More often, though, Orsi includes himself in his stories. He accompanies a student, sick with cancer, as she clings to holy, healing dirt dug from the shine at Chimayó, New Mexico. He describes how his own father cared for his mother as she was dying – how they held, together, her doubts about heaven.
These stories are poignant, and they have to be. Orsi has not set out to simply describe what his subjects believe, but rather to evoke what it’s like to live in their skin. Fittingly, then, the book crosses genres; it often reads more like creative nonfiction than academic history. In places, Orsi plays with narrative tension and relies on unexplained resonances rather than on explicit argument. The result is an account of Catholic piety that emerges via a kind of thickening – of stories, lives, and networks between the gods, the living, and the dead.
The book’s most disturbing, and most necessary, chapter comes last. Under the rubric of “abundant evil,” it engages survivors of sexual abuse by priests. The details, simple but devastating, will make readers’ hearts sink. At the same time, Orsi also shows how the priest’s role in consecrating the Eucharist – acting, theologically, as a stand-in for Christ – gave abuse an added, Catholic dimension.
As Orsi argues throughout History and Presence, the essence of that dimension is relationship. Mary calls to visionaries, the dead need prayers, and God faces questions about God’s culpability or negligence in priestly abuse. In the end, it is the mutual, unpredictable vulnerability of relationship that make religious lives more than their social determinants. Secular theory contains that “more” only by assuming it away.

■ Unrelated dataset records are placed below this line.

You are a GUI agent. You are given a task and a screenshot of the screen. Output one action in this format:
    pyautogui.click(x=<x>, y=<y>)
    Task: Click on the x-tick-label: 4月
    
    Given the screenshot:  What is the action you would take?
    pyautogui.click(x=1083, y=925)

Or so Orsi argues.
History and Presence will face fierce refutation from many scholars, the more generous of whom might insist that it is a fine book – it’s just not scholarship. Of course, that’s precisely the question. Does history aim to submit the observable causes of human behavior to rational analysis (more like science)? Or does it attempt to evoke what it would be like to live in a different time and cultural world (more like literature)? Don’t both options require writers to interpret the lives of others, imposing their own viewpoints on other lives? When does empathy with others slip into projection of the self? Can we ever really know each other? How?
These are fundamental questions. Orsi makes his case with the fine-grained research, literary skill, and humane tenderness that have become his calling cards. When imaginative readers look with him at the dead boy’s shrine, they may not expect to see the deceased looking back. Still, they may feel the hopeful suspense of those who do.
Ben Brazil is assistant professor and director of the Ministry of Writing Program, Earlham School of Religion.